> Gösterilen metin:
Delillerin Değerlendirilmesi, Davanın Hukuki Niteliği ve Gerekçe ;
… 7. İcra Müdürlüğünün … Esas sayılı icra dosyası celp edilmiş, incelenmiştir.
Dava, İİK 89. maddesi hükmü uyarınca açılan menfi tespit istemine ilişkindir.
Yasal düzenlemeye bakıldığında:
2004 sayılı İcra ve İflas Kanunun 89. maddesi “Hamiline ait olmıyan veya cirosu kabil bir senetle müstenit bulunmıyan alacak veya sair bir talep hakkı veya borçlunun üçüncü şahıs elindeki taşınır bir malı haczedilirse icra memuru; borçlu olan hakiki veya hükmi şahsa bundan böyle borcunu ancak icra dairesine ödiyebileceğini ve takip borçlusuna yapılan ödemenin muteber olmadığını veya malı elinde bulunduran üçüncü şahsa bundan böyle taşınır malı ancak icra dairesine teslim edebileceğini, malı takip borçlusuna vermemesini, aksi takdirde malın bedelini icra dairesine ödemek zorunda kalacağını bildirir (Haciz ihbarnamesi).Bu haciz ihbarnamesinde, ayrıca 2, 3 ve 4 üncü fıkra hükümleri de üçüncü şahsa bildirilir.
Üçüncü şahıs; borcu olmadığı veya malın yedinde bulunmadığı veya haciz ihbarnamesinin tebliğinden önce borç ödenmiş veya mal istihlak edilmiş veya kusuru olmaksızın telef olmuş veya malın borçluya ait olmadığı veya malın kendisine rehnedilmiş olduğu veya alacak borçluya veya emrettiği yere verilmiş olduğu gibi bir iddiada ise, keyfiyeti, haciz ihbarnamesinin kendisine tebliğinden itibaren yedi gün içinde icra dairesine yazılı veya sözlü olarak bildirmeye mecburdur.

> Veri kümesi alıntıları:

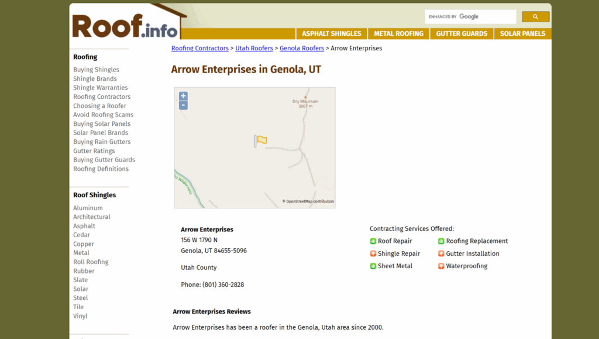Viewport: 599px width, 339px height.
Task: Click green icon beside Roof Repair
Action: pyautogui.click(x=373, y=241)
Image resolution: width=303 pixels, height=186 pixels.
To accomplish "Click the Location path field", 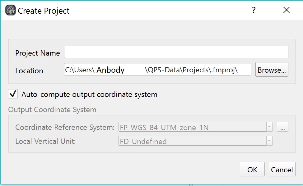I will coord(157,70).

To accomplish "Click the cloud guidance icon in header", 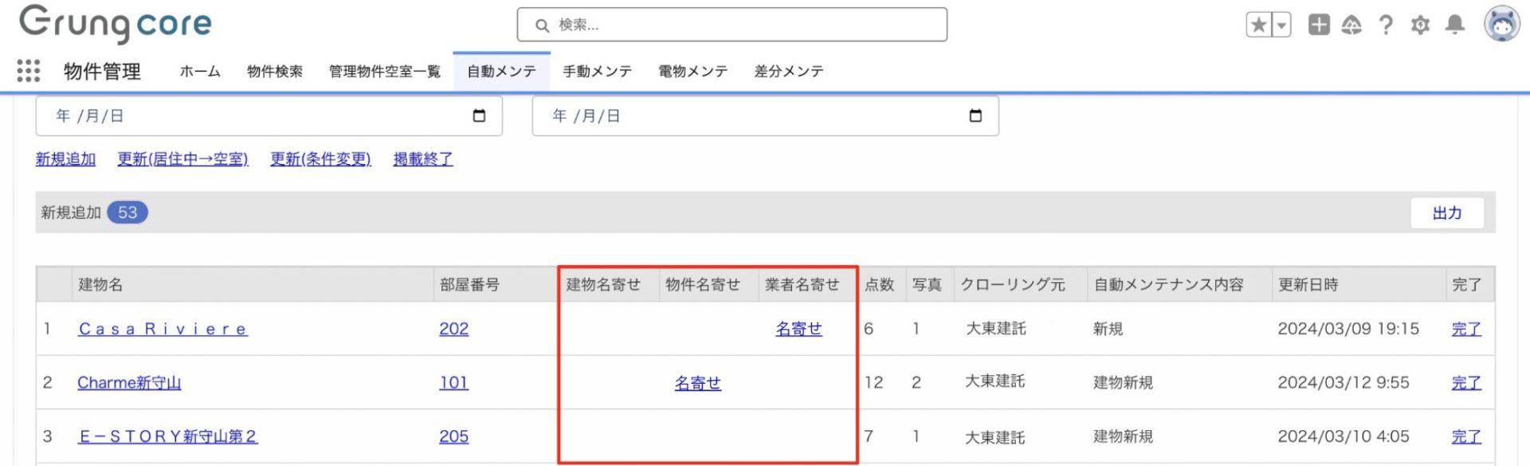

> Yapılacak işler:
**a)** Gösterilen metinde "Üçüncü şahıs; borcu olmadığı" sözleriyle başlayan paragrafı, ana bilgilerini koruyarak kısa bir madde listesine dönüştürün.
**b)** Gösterilen metinden "Delillerin Değerlendirilmesi, Davanın" sözlerinden "tespit istemine ilişkindir." sözlerine kadar uzanan bölümü hiçbir değişiklik yapmadan çıkarın.

> Yanıtlar:
**a)**
Üçüncü şahıs aşağıdaki iddialardan birinde bulunuyorsa, haciz ihbarnamesinin kendisine tebliğinden itibaren yedi gün içinde bunu icra dairesine yazılı veya sözlü olarak bildirmek zorundadır:
- Borcu olmadığı
- Malın elinde bulunmadığı
- Haciz ihbarnamesinin tebliğinden önce borcun ödendiği, malın tüketildiği ya da kusuru olmadan telef olduğu
- Malın borçluya ait olmadığı
- Malın kendisine rehnedildiği
- Alacağın borçluya veya borçlunun gösterdiği yere verildiği

**b)**
Delillerin Değerlendirilmesi, Davanın Hukuki Niteliği ve Gerekçe ;
… 7. İcra Müdürlüğünün … Esas sayılı icra dosyası celp edilmiş, incelenmiştir.
Dava, İİK 89. maddesi hükmü uyarınca açılan menfi tespit istemine ilişkindir.